**Task to complete**
Exact copies of all the records are the expected output.

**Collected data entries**
○ ○ ○ ○ ○ ○ ○

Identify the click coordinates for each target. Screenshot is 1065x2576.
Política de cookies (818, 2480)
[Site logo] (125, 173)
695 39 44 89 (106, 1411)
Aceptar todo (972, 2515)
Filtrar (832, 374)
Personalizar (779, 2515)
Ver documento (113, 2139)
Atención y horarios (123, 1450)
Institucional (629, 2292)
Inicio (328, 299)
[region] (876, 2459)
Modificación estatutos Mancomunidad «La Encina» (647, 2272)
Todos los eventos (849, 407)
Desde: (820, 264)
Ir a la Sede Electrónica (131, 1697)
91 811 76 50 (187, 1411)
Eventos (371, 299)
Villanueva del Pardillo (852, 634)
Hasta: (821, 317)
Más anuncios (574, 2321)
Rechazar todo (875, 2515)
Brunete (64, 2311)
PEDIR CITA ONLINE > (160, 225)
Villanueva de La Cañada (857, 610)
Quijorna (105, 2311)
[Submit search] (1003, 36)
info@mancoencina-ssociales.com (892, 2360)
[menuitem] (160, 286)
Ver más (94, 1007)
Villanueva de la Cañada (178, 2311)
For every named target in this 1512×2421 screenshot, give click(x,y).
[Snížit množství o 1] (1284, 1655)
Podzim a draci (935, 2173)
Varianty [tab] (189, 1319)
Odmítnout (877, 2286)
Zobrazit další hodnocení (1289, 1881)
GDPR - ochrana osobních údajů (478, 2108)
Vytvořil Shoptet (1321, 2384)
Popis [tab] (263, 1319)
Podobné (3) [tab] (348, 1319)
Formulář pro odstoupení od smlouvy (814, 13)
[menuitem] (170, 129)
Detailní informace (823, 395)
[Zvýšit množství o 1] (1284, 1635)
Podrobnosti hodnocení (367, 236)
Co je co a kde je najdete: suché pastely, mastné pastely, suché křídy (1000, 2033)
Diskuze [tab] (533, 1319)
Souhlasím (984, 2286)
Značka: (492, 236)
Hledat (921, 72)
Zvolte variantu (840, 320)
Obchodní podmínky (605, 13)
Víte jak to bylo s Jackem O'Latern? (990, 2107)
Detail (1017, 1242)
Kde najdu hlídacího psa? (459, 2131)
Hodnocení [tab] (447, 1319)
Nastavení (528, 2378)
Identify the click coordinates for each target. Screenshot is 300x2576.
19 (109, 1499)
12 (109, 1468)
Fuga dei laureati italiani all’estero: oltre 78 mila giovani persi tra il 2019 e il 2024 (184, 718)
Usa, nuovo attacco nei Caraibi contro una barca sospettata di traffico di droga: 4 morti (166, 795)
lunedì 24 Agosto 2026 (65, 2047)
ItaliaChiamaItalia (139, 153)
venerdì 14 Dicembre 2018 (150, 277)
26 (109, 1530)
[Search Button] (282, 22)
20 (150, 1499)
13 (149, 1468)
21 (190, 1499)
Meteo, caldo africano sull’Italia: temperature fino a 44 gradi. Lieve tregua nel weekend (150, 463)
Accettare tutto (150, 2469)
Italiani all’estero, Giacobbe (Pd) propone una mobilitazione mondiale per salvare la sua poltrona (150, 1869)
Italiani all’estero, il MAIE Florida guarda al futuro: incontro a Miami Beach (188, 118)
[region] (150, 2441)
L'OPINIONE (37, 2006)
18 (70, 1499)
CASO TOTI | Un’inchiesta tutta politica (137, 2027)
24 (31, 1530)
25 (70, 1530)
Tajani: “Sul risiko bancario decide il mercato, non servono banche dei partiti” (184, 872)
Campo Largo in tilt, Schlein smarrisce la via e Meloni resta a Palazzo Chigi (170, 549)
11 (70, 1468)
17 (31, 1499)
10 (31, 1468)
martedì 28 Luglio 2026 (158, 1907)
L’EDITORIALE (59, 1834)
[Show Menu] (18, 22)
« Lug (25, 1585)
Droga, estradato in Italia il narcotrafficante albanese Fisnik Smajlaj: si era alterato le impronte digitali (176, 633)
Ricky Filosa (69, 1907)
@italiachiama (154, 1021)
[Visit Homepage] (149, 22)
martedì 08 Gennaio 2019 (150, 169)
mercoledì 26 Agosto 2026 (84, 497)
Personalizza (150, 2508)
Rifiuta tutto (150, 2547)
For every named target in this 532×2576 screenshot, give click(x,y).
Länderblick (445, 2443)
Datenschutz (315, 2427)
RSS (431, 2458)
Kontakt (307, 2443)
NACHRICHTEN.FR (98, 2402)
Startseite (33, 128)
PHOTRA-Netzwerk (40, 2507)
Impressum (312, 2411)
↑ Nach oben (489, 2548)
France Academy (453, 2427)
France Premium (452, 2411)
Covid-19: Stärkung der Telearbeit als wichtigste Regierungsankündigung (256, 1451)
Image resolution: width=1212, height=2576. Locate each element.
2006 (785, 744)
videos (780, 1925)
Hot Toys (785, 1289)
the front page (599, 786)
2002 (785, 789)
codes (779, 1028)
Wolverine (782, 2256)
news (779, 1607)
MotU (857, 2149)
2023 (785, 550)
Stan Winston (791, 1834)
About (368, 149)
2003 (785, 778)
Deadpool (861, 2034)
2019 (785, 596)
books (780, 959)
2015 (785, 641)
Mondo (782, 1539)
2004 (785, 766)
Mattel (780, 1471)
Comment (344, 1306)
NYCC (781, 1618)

○ ○ ○ ○ ○ ○ ○

**Result for this exercise**
Identify the click coordinates for each target. Screenshot is 1065x2576.
Política de cookies (818, 2480)
[Site logo] (125, 173)
695 39 44 89 (106, 1411)
Aceptar todo (972, 2515)
Filtrar (832, 374)
Personalizar (779, 2515)
Ver documento (113, 2139)
Atención y horarios (123, 1450)
Institucional (629, 2292)
Inicio (328, 299)
[region] (876, 2459)
Modificación estatutos Mancomunidad «La Encina» (647, 2272)
Todos los eventos (849, 407)
Desde: (820, 264)
Ir a la Sede Electrónica (131, 1697)
91 811 76 50 (187, 1411)
Eventos (371, 299)
Villanueva del Pardillo (852, 634)
Hasta: (821, 317)
Más anuncios (574, 2321)
Rechazar todo (875, 2515)
Brunete (64, 2311)
PEDIR CITA ONLINE > (160, 225)
Villanueva de La Cañada (857, 610)
Quijorna (105, 2311)
[Submit search] (1003, 36)
info@mancoencina-ssociales.com (892, 2360)
[menuitem] (160, 286)
Ver más (94, 1007)
Villanueva de la Cañada (178, 2311)
For every named target in this 1512×2421 screenshot, give click(x,y).
[Snížit množství o 1] (1284, 1655)
Podzim a draci (935, 2173)
Varianty [tab] (189, 1319)
Odmítnout (877, 2286)
Zobrazit další hodnocení (1289, 1881)
GDPR - ochrana osobních údajů (478, 2108)
Vytvořil Shoptet (1321, 2384)
Popis [tab] (263, 1319)
Podobné (3) [tab] (348, 1319)
Formulář pro odstoupení od smlouvy (814, 13)
[menuitem] (170, 129)
Detailní informace (823, 395)
[Zvýšit množství o 1] (1284, 1635)
Podrobnosti hodnocení (367, 236)
Co je co a kde je najdete: suché pastely, mastné pastely, suché křídy (1000, 2033)
Diskuze [tab] (533, 1319)
Souhlasím (984, 2286)
Značka: (492, 236)
Hledat (921, 72)
Zvolte variantu (840, 320)
Obchodní podmínky (605, 13)
Víte jak to bylo s Jackem O'Latern? (990, 2107)
Detail (1017, 1242)
Kde najdu hlídacího psa? (459, 2131)
Hodnocení [tab] (447, 1319)
Nastavení (528, 2378)
Identify the click coordinates for each target. Screenshot is 300x2576.
19 (109, 1499)
12 (109, 1468)
Fuga dei laureati italiani all’estero: oltre 78 mila giovani persi tra il 2019 e il 2024 (184, 718)
Usa, nuovo attacco nei Caraibi contro una barca sospettata di traffico di droga: 4 morti (166, 795)
lunedì 24 Agosto 2026 (65, 2047)
ItaliaChiamaItalia (139, 153)
venerdì 14 Dicembre 2018 (150, 277)
26 (109, 1530)
[Search Button] (282, 22)
20 (150, 1499)
13 (149, 1468)
21 (190, 1499)
Meteo, caldo africano sull’Italia: temperature fino a 44 gradi. Lieve tregua nel weekend (150, 463)
Accettare tutto (150, 2469)
Italiani all’estero, Giacobbe (Pd) propone una mobilitazione mondiale per salvare la sua poltrona (150, 1869)
Italiani all’estero, il MAIE Florida guarda al futuro: incontro a Miami Beach (188, 118)
[region] (150, 2441)
L'OPINIONE (37, 2006)
18 (70, 1499)
CASO TOTI | Un’inchiesta tutta politica (137, 2027)
24 (31, 1530)
25 (70, 1530)
Tajani: “Sul risiko bancario decide il mercato, non servono banche dei partiti” (184, 872)
Campo Largo in tilt, Schlein smarrisce la via e Meloni resta a Palazzo Chigi (170, 549)
11 (70, 1468)
17 (31, 1499)
10 (31, 1468)
martedì 28 Luglio 2026 (158, 1907)
L’EDITORIALE (59, 1834)
[Show Menu] (18, 22)
« Lug (25, 1585)
Droga, estradato in Italia il narcotrafficante albanese Fisnik Smajlaj: si era alterato le impronte digitali (176, 633)
Ricky Filosa (69, 1907)
@italiachiama (154, 1021)
[Visit Homepage] (149, 22)
martedì 08 Gennaio 2019 (150, 169)
mercoledì 26 Agosto 2026 (84, 497)
Personalizza (150, 2508)
Rifiuta tutto (150, 2547)
For every named target in this 532×2576 screenshot, give click(x,y).
Länderblick (445, 2443)
Datenschutz (315, 2427)
RSS (431, 2458)
Kontakt (307, 2443)
NACHRICHTEN.FR (98, 2402)
Startseite (33, 128)
PHOTRA-Netzwerk (40, 2507)
Impressum (312, 2411)
↑ Nach oben (489, 2548)
France Academy (453, 2427)
France Premium (452, 2411)
Covid-19: Stärkung der Telearbeit als wichtigste Regierungsankündigung (256, 1451)
Image resolution: width=1212, height=2576. Locate each element.
2006 (785, 744)
videos (780, 1925)
Hot Toys (785, 1289)
the front page (599, 786)
2002 (785, 789)
codes (779, 1028)
Wolverine (782, 2256)
news (779, 1607)
MotU (857, 2149)
2023 (785, 550)
Stan Winston (791, 1834)
About (368, 149)
2003 (785, 778)
Deadpool (861, 2034)
2019 (785, 596)
books (780, 959)
2015 (785, 641)
Mondo (782, 1539)
2004 (785, 766)
Mattel (780, 1471)
Comment (344, 1306)
NYCC (781, 1618)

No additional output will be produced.